Jonathan Fraser disappeared in 2016. Provided: FBI

Instead, the lawsuit alleges he was placed in the general population of the jail and was attacked by three inmates in Annex 1 the following month.

According to the lawsuit, corrections officials took 10 to 15 minutes to respond to the attack and Borling-Salas was not taken to The Queen’s Medical Center until three hours after he was beaten.

The lawsuit alleges corrections officials knew the video cameras in Annex 1 were not functioning at the time of the attack and later had them fixed. However, “my understanding is there were lots of witnesses,” including staff, Seitz said in an interview.

“There aren’t a whole lot of places over there that are unsupervised, or are incapable of being supervised,” Seitz said. “Our belief is, this was not a situation where it happened in a place and a time and a manner where staff were prevented from intervening, had they been willing to do so.”

The civil lawsuit names three inmates as defendants because they allegedly beat Borling-Salas, but no arrests have been made in the case, said Gary Yamashiroya, who is special assistant to Attorney General Holly Shikada. Yamashiroya said the case is still under investigation.

“As far as I know, everybody knows who they were, it’s no secret,” Seitz said of the inmates. He added: “It’s beyond my comprehension that nobody … has made an effort to bring a criminal case against these guys.
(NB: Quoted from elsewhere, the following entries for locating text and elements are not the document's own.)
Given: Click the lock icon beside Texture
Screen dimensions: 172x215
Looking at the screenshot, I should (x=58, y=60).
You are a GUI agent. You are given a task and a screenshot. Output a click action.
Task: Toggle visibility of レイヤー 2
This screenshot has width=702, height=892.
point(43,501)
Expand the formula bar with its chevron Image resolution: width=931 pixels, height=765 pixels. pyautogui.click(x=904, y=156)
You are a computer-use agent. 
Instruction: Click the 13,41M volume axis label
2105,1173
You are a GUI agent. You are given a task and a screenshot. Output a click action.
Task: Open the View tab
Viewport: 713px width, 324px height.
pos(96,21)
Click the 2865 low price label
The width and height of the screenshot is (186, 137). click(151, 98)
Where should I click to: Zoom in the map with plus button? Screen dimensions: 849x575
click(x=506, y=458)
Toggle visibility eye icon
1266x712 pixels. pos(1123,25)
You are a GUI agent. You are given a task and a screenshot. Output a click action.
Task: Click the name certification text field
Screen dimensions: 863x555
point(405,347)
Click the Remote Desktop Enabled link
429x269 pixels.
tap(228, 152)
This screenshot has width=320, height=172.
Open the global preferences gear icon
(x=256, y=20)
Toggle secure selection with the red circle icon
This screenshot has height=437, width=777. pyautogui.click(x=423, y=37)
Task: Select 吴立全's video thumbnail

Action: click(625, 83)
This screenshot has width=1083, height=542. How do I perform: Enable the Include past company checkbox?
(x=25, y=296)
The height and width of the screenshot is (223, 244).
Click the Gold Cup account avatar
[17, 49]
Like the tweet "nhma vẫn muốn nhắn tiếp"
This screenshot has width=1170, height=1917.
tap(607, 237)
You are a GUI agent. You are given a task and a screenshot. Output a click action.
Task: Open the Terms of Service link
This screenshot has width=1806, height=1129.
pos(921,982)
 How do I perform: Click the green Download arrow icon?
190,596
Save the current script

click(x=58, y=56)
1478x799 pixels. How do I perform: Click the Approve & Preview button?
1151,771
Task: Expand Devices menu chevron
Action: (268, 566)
I’m utterly floored by that.”

Janet Salas spoke with an investigator from the state Attorney General’s office after her son died, and was told the investigation is at a “dead end,” according to the lawsuit.

The lawsuit also names former Department of Public Safety Director Nolan Espinda, OCCC Warden Francis Sequeira, and four as-yet unidentified adult corrections officers as defendants in the case.

The suit alleges the Department of Public Safety and corrections officials failed in their duty to ensure Borling-Salas’ physical safety.

Yamashiroya declined to comment on the lawsuit.